THE PROBLEM — For the string "header", report how many lines in the records below contain it, and nothing more.

---

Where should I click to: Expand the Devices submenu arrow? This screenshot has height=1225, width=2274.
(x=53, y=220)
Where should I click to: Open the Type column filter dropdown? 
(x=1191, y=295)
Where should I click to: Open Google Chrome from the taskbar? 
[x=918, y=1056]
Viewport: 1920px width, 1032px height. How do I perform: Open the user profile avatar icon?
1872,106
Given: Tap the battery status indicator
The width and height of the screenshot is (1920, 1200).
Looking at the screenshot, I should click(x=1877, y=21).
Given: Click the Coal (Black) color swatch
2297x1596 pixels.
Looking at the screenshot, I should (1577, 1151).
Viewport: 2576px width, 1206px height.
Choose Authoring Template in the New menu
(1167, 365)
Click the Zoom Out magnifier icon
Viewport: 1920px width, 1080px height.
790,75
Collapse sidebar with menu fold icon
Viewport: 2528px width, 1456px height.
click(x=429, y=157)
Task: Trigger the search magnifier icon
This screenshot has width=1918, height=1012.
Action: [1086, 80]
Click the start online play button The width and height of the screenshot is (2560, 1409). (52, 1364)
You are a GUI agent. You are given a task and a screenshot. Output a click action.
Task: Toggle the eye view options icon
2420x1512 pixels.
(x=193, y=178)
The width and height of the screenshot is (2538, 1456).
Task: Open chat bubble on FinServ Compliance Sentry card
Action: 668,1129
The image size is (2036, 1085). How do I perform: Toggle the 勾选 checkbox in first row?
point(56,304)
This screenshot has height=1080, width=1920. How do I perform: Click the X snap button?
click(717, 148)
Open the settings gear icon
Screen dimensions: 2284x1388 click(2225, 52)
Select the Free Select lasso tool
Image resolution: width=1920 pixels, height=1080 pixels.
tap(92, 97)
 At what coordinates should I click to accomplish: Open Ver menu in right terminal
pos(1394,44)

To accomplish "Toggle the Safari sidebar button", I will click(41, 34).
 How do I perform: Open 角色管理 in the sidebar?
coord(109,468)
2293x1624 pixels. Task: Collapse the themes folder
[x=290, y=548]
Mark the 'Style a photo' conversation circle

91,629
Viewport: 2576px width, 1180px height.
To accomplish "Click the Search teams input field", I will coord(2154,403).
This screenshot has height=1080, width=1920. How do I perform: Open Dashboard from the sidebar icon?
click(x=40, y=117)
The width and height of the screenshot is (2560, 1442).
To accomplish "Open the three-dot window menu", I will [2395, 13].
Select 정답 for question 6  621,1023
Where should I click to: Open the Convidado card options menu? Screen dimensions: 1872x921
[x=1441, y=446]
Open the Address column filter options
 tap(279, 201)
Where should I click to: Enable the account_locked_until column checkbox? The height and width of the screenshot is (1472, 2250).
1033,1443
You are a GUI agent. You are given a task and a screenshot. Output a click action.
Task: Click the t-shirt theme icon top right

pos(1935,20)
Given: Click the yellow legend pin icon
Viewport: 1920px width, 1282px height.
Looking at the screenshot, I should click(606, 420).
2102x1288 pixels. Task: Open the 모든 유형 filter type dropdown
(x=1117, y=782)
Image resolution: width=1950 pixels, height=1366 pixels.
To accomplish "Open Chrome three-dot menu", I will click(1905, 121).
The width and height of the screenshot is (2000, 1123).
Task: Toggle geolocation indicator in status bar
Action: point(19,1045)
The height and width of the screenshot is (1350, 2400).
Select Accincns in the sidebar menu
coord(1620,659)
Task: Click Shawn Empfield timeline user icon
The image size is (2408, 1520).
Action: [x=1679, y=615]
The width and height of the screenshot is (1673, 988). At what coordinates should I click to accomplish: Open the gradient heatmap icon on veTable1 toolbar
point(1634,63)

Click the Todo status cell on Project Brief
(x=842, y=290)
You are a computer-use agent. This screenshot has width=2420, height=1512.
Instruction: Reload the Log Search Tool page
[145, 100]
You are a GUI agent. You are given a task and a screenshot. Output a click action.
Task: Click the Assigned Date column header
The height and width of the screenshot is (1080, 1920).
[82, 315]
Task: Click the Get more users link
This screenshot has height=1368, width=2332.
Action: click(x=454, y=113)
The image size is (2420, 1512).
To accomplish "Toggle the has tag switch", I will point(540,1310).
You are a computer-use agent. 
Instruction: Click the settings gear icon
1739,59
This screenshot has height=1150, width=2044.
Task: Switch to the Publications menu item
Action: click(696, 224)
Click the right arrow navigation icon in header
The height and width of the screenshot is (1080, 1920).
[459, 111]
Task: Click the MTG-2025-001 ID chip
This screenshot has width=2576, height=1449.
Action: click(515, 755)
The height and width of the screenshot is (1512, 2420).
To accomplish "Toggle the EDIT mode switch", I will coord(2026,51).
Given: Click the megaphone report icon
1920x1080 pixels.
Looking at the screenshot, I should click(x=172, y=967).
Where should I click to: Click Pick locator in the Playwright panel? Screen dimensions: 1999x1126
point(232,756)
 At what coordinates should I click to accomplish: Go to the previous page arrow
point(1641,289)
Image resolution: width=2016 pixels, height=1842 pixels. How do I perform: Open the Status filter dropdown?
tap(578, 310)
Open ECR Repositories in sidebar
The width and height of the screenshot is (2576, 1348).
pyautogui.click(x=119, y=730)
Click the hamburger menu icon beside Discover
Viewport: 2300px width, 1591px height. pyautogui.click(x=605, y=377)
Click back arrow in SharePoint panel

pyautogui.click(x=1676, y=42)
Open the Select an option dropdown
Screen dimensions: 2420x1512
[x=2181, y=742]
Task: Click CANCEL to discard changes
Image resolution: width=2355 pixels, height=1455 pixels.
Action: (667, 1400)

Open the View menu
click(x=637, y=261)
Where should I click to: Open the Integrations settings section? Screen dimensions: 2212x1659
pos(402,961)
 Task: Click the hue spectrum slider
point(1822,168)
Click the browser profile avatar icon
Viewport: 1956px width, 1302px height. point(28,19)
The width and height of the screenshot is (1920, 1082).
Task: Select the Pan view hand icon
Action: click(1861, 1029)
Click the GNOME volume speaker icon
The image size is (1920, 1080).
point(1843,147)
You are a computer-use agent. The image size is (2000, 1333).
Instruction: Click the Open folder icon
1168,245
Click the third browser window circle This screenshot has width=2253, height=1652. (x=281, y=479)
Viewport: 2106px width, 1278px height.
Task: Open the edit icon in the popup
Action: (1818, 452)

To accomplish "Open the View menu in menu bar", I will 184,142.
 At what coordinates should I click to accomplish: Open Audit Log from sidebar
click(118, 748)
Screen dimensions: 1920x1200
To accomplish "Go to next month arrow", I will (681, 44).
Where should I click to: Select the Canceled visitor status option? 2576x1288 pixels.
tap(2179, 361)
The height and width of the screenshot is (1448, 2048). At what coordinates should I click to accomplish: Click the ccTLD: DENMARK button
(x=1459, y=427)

---

TASK ANSWER — 2